F (x, y)=f1(x, y)-f2(x, y)+L
3.2.3 the adaptive histogram equalization of contrast-limited;After completing the procedure, using contrast-limited Adaptive histogram equalization strengthens picture contrast.
Common histogram equalization algorithm be usually used in strengthen picture contrast, but if image include substantially than image its The dark or bright part in its region, the contrast in these parts cannot effectively strengthen;Adaptive histogram equalization Algorithm performs the histogram equalization responded to change above mentioned problem by localized region.In CLAHE, for each zonule Contrast amplitude limit must be all used, can overcome and avoid noise from excessively being amplified.
3.2.4 carry out OTSU binaryzations.
3.3 pairs of binary images obtained in the previous step carry out etching operation, use the rectangle core that size is 7 × 7.The operation Character area adjoining in picture can be made to connect together so that the information that next step rim detection is extracted more meets demand.
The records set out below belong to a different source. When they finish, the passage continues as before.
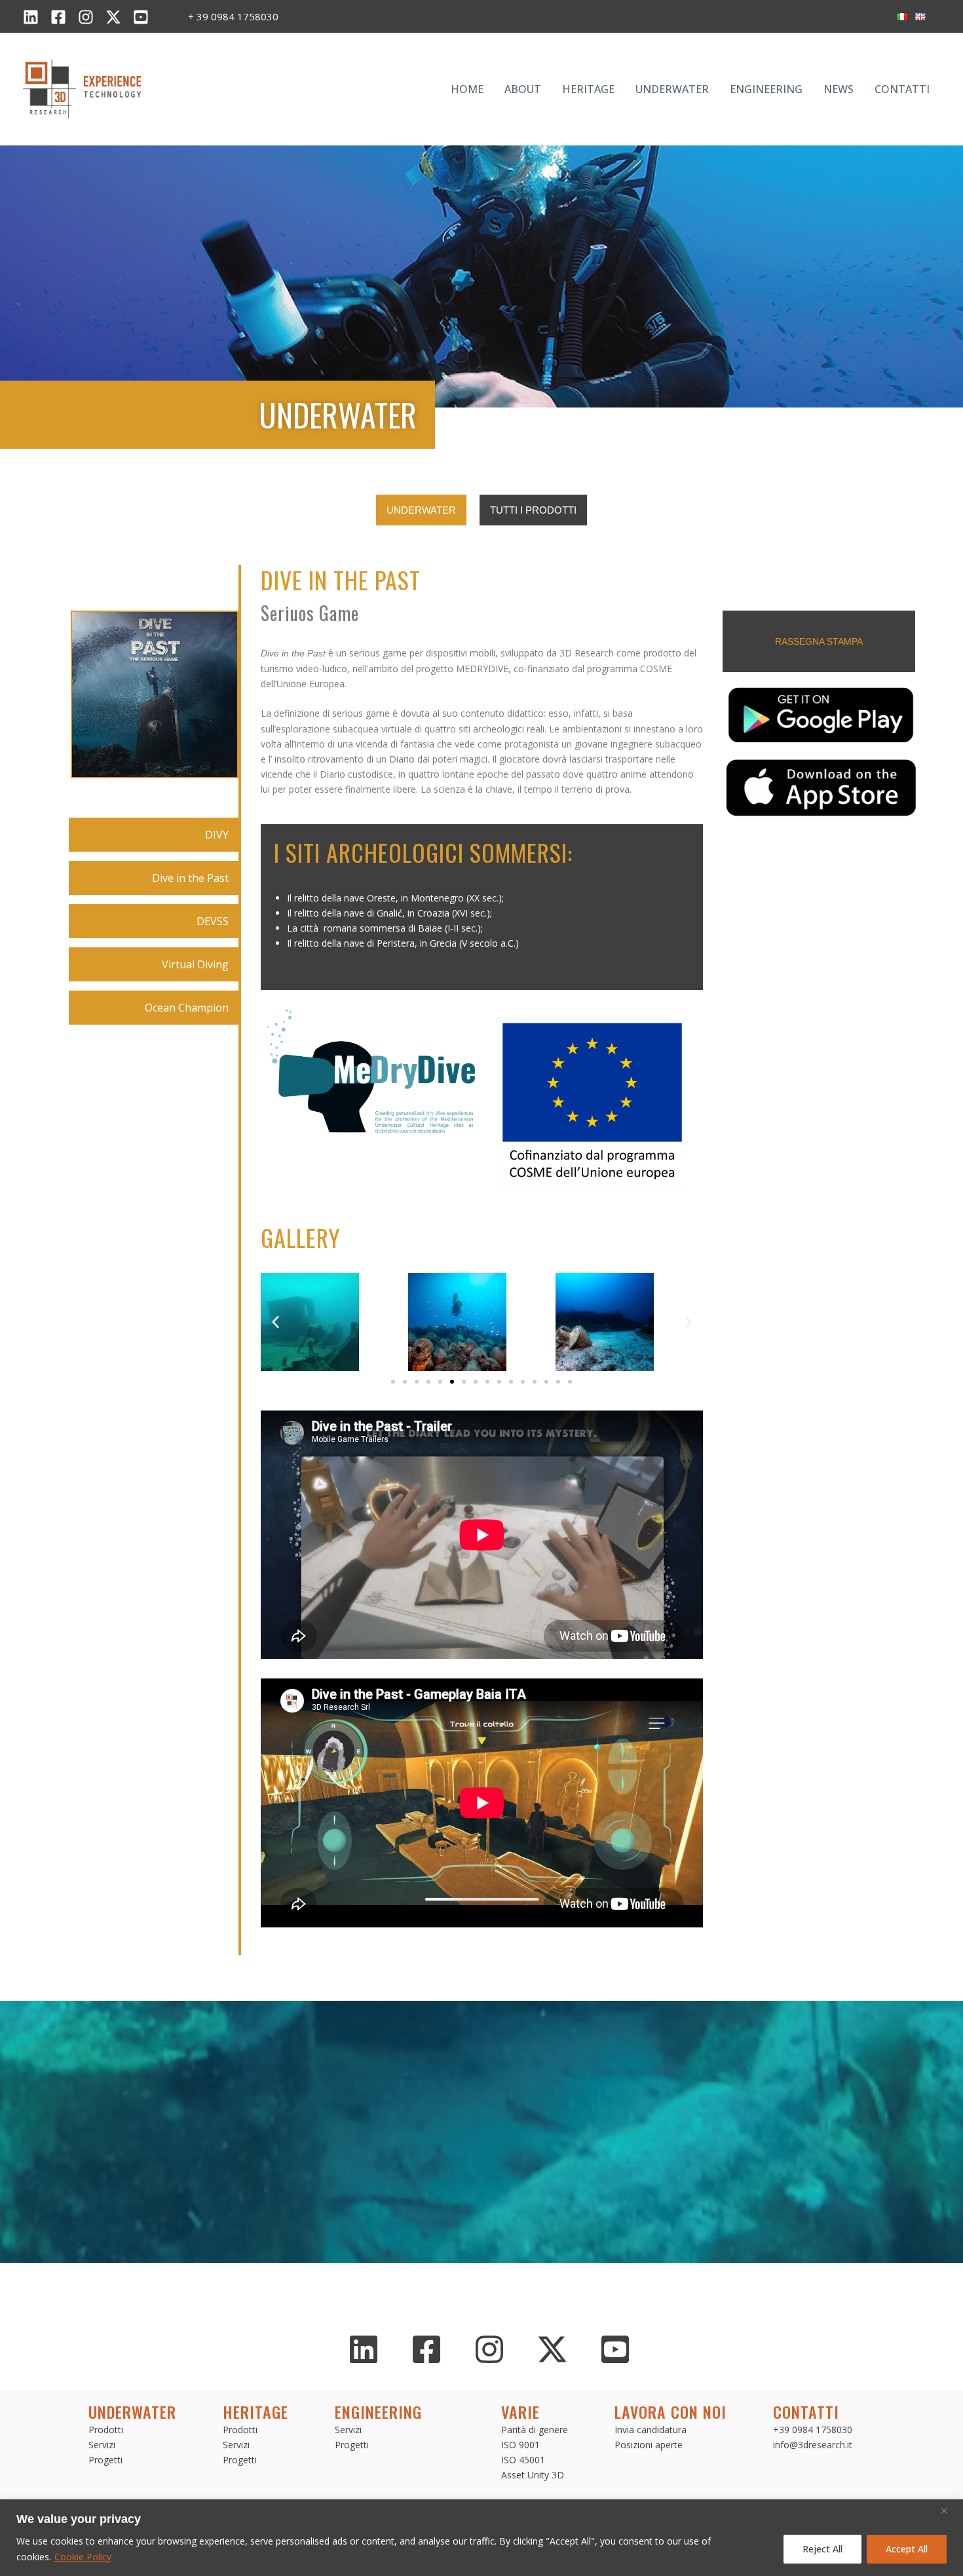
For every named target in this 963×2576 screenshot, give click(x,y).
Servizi (101, 2444)
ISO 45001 (523, 2459)
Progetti (105, 2459)
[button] (275, 1322)
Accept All (907, 2549)
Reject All (822, 2549)
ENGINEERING (766, 89)
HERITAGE (588, 89)
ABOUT (522, 89)
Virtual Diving (195, 964)
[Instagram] (86, 17)
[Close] (949, 2510)
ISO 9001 (520, 2444)
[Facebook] (58, 17)
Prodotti (105, 2429)
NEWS (838, 89)
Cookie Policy (82, 2556)
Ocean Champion (187, 1007)
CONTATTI (902, 89)
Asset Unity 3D (532, 2475)
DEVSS (213, 921)
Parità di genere (534, 2429)
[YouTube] (141, 17)
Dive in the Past (190, 878)
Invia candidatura (650, 2429)
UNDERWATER (672, 89)
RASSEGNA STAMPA (819, 641)
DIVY (217, 834)
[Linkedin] (31, 17)
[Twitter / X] (113, 17)
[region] (481, 2537)
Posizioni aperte (648, 2444)
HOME (467, 89)
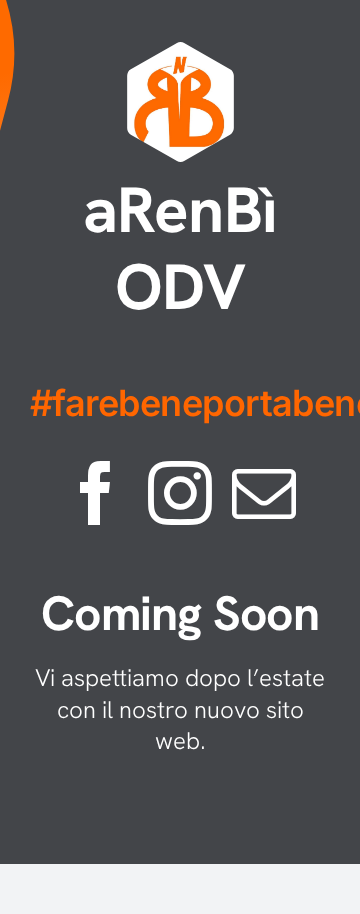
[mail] (264, 493)
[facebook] (96, 493)
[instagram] (180, 493)
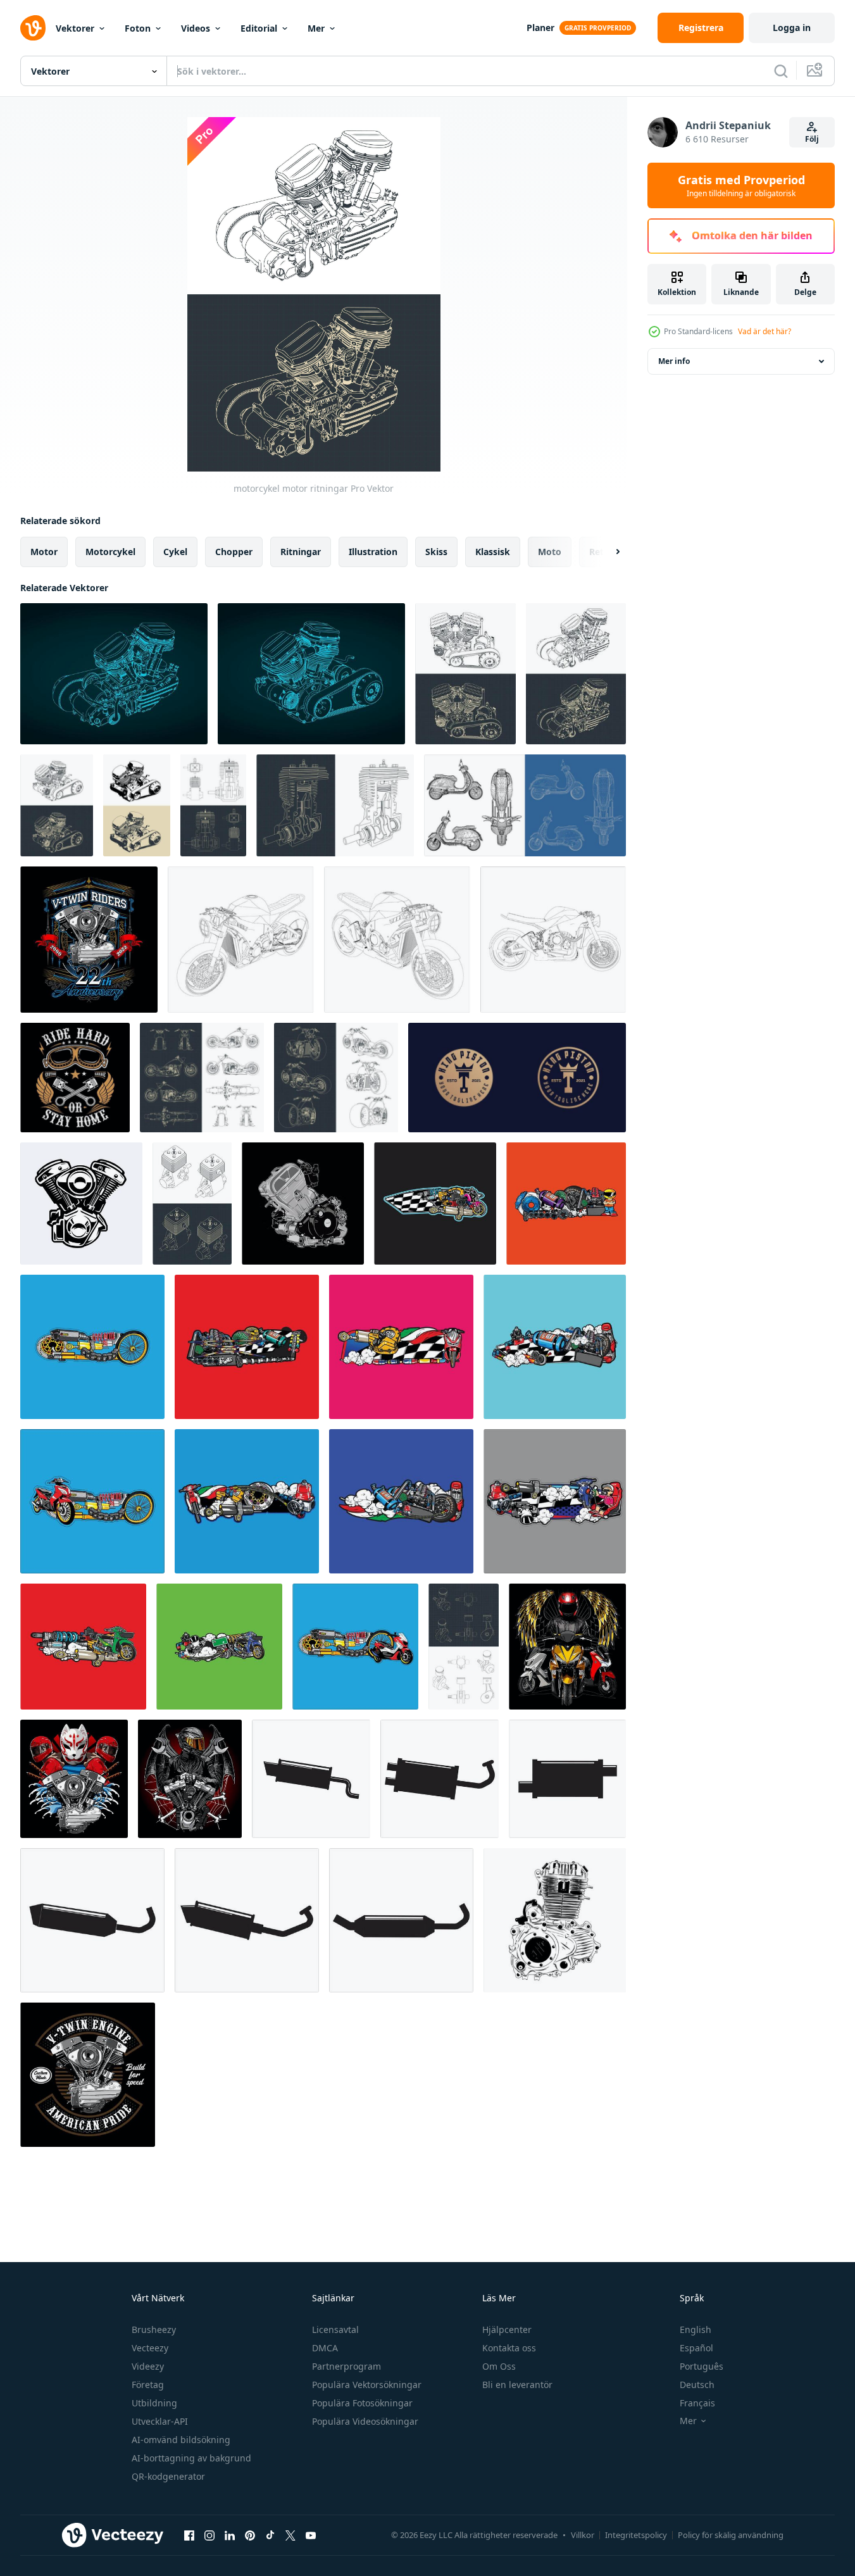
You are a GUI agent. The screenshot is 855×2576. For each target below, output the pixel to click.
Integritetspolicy (636, 2535)
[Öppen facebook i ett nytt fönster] (189, 2535)
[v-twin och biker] (74, 1779)
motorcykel (110, 552)
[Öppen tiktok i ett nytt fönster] (270, 2535)
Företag (148, 2385)
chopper (234, 552)
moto (549, 552)
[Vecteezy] (33, 28)
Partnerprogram (346, 2366)
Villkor (582, 2535)
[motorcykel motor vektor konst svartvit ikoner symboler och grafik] (81, 1203)
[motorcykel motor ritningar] (576, 673)
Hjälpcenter (507, 2329)
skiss (436, 552)
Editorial (258, 28)
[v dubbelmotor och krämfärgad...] (89, 939)
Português (701, 2366)
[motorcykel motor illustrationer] (136, 805)
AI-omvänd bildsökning (181, 2440)
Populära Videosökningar (365, 2421)
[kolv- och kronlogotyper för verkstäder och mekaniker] (517, 1077)
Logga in (792, 28)
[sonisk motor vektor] (303, 1203)
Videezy (148, 2366)
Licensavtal (335, 2329)
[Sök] (781, 70)
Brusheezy (154, 2329)
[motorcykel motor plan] (114, 673)
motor (44, 552)
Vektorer (75, 28)
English (695, 2329)
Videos (195, 28)
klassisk (492, 552)
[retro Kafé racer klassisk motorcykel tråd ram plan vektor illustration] (241, 939)
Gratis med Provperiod (741, 185)
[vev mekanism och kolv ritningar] (463, 1647)
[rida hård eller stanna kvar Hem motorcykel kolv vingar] (75, 1077)
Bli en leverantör (517, 2385)
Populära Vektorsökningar (366, 2385)
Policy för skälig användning (730, 2535)
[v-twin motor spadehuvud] (87, 2075)
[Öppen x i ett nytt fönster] (290, 2535)
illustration (373, 552)
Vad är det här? (764, 331)
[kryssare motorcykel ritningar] (202, 1077)
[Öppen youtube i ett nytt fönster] (311, 2535)
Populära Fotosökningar (362, 2403)
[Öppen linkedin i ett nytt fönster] (230, 2535)
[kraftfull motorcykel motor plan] (311, 673)
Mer (316, 28)
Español (696, 2348)
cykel (175, 552)
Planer (540, 28)
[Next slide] (607, 552)
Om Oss (499, 2366)
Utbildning (154, 2403)
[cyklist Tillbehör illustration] (435, 1203)
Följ (812, 139)
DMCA (325, 2348)
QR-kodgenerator (168, 2476)
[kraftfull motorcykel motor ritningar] (465, 673)
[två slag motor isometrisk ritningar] (192, 1203)
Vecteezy (150, 2348)
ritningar (300, 552)
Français (697, 2403)
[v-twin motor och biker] (190, 1779)
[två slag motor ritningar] (213, 805)
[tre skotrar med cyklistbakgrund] (567, 1647)
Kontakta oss (509, 2348)
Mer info (674, 361)
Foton (138, 28)
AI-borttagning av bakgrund (191, 2458)
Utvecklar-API (160, 2421)
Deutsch (697, 2385)
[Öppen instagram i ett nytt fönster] (209, 2535)
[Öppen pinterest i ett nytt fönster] (250, 2535)
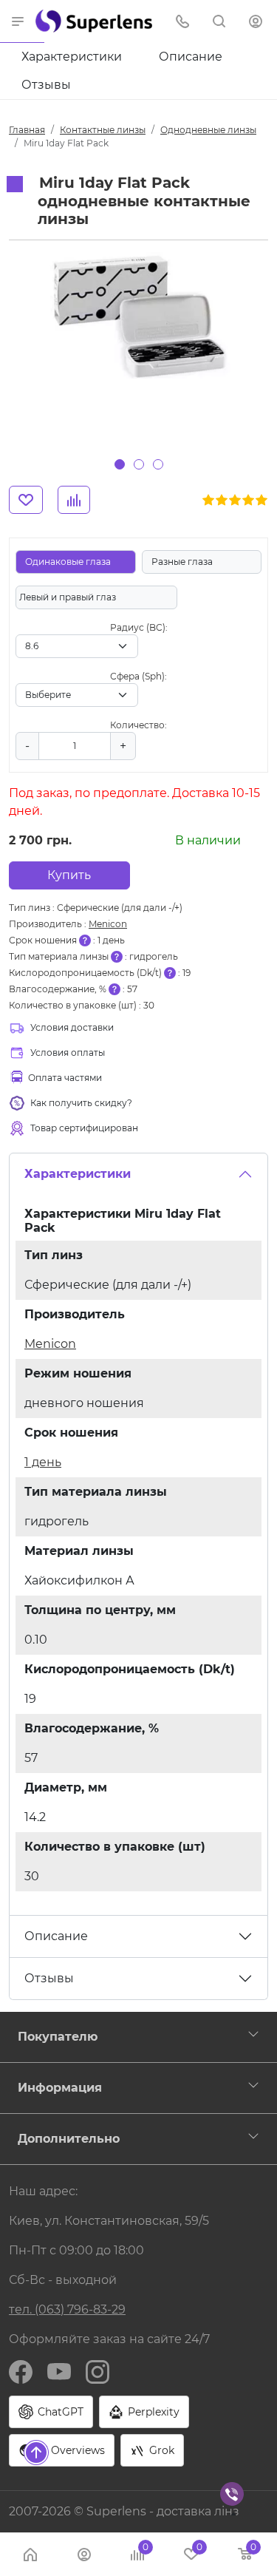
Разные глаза (182, 561)
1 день (42, 1462)
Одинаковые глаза (68, 561)
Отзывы (46, 85)
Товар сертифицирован (84, 1127)
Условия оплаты (67, 1052)
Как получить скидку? (81, 1102)
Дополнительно (69, 2139)
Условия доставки (72, 1027)
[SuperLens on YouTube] (59, 2371)
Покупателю (58, 2037)
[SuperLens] (93, 21)
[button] (18, 21)
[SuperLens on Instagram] (97, 2371)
Image after 3.4 pairs of corrosion proposes the marginal information image of binary image, Canny algorithm meetings using Canny operators Input picture and Gaussian smoothing template are done into convolution, an image slightly obscured is obtained, single pixel noise is produced to the greatest extent Small influence is measured, reuses 4 mask detection levels, the vertical, edge of diagonal;Input picture and each mask are done Convolution obtains 4 sub-pictures, and preserves the maximum on each pixel and direction, determines that edge is believed using hysteresis threshold afterwards Breath:The threshold value opening flag larger from one goes out to compare the edge firmly believed, the whole edge of use direction tracking of information, now uses Less threshold value, a bianry image can be finally obtained, each point indicates whether it is edge.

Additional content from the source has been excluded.